Jeremie readjusted his glasses. “Not yet I’m afraid, but I came up with an idea to get the police off of our back for a while.” He paused. “And it would give Ulrich a body to use.”
Ulrich perked up.
“You said that Xana had Ulrich’s body under lock and key,” Yumi said, narrowing her eyes.
“Well… Yes, Ulrich’s body is still under Xana’s control, but, remember how last year Xana sent us that clone of Yumi?” Jeremie said, “That means the supercomputer can make a genetic copy of a being within it’s database. It’s likely that’s how Xana was able to materialize the Kankerlats, and Krabes in the past. If I can find a way to mimic what Xana did with the Yumi clone, I may be able to make a clone of Ulrich’s body for him to possess.”
Ulrich stared at Jeremie.

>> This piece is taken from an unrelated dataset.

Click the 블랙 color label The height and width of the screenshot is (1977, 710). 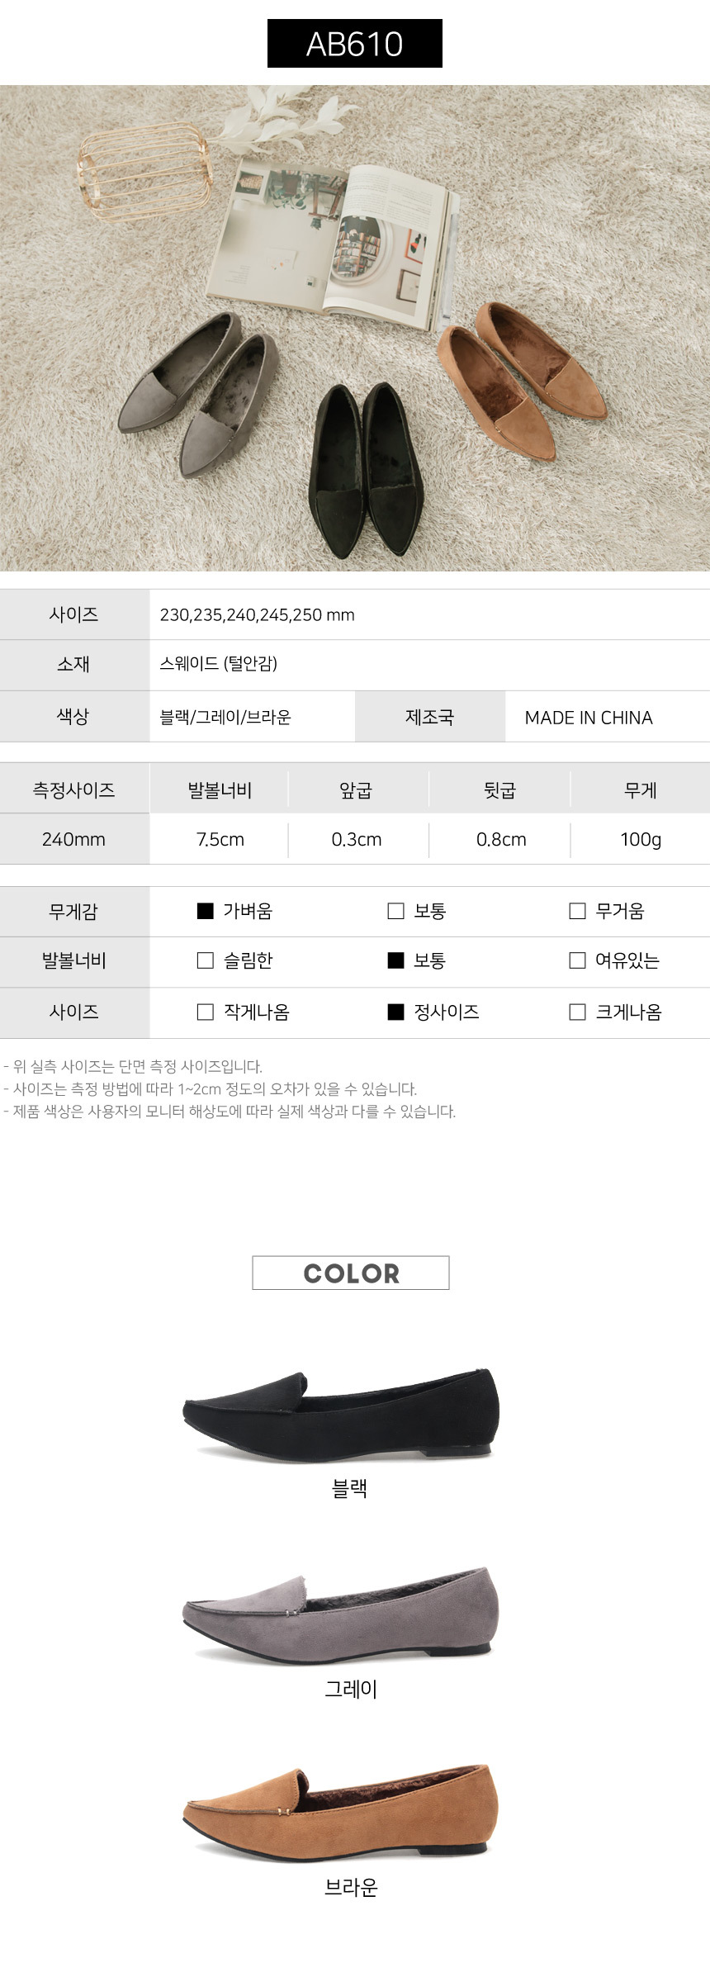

A clone. A clone he could possess . Granted it wouldn’t be his body, he still wanted that back, but at least he would be able to touch things again, to be heard, to be seen . It would all be over. It would all be over.
“I’ve already begun digging around last night,” Jeremie continued.
“Anything we can do to speed this all up?” Yumi asked, waving her hand around.
“I’m afraid not,” he said, shaking his head. “I promise though I’ll be working as hard as I can.”
“And don’t forget I’ll be lending a helping hand. I might not be as good as Jeremie, but I still know the ins and outs of the supercomputer. Literally and figuratively,” Aelita added.
“Hey Jeremie, do you think you could find some way to let Ulrich talk with us while your at it?” Odd spoke up. “It’s not exactly fair to be discussing all of this without him,”
“And I’m getting a little tired of talking to myself all the time,” Ulrich snickered.
“Why don’t you try an Ouija board!” Aelita joked, “He’s practically a ghost anyway, who knows it might work!”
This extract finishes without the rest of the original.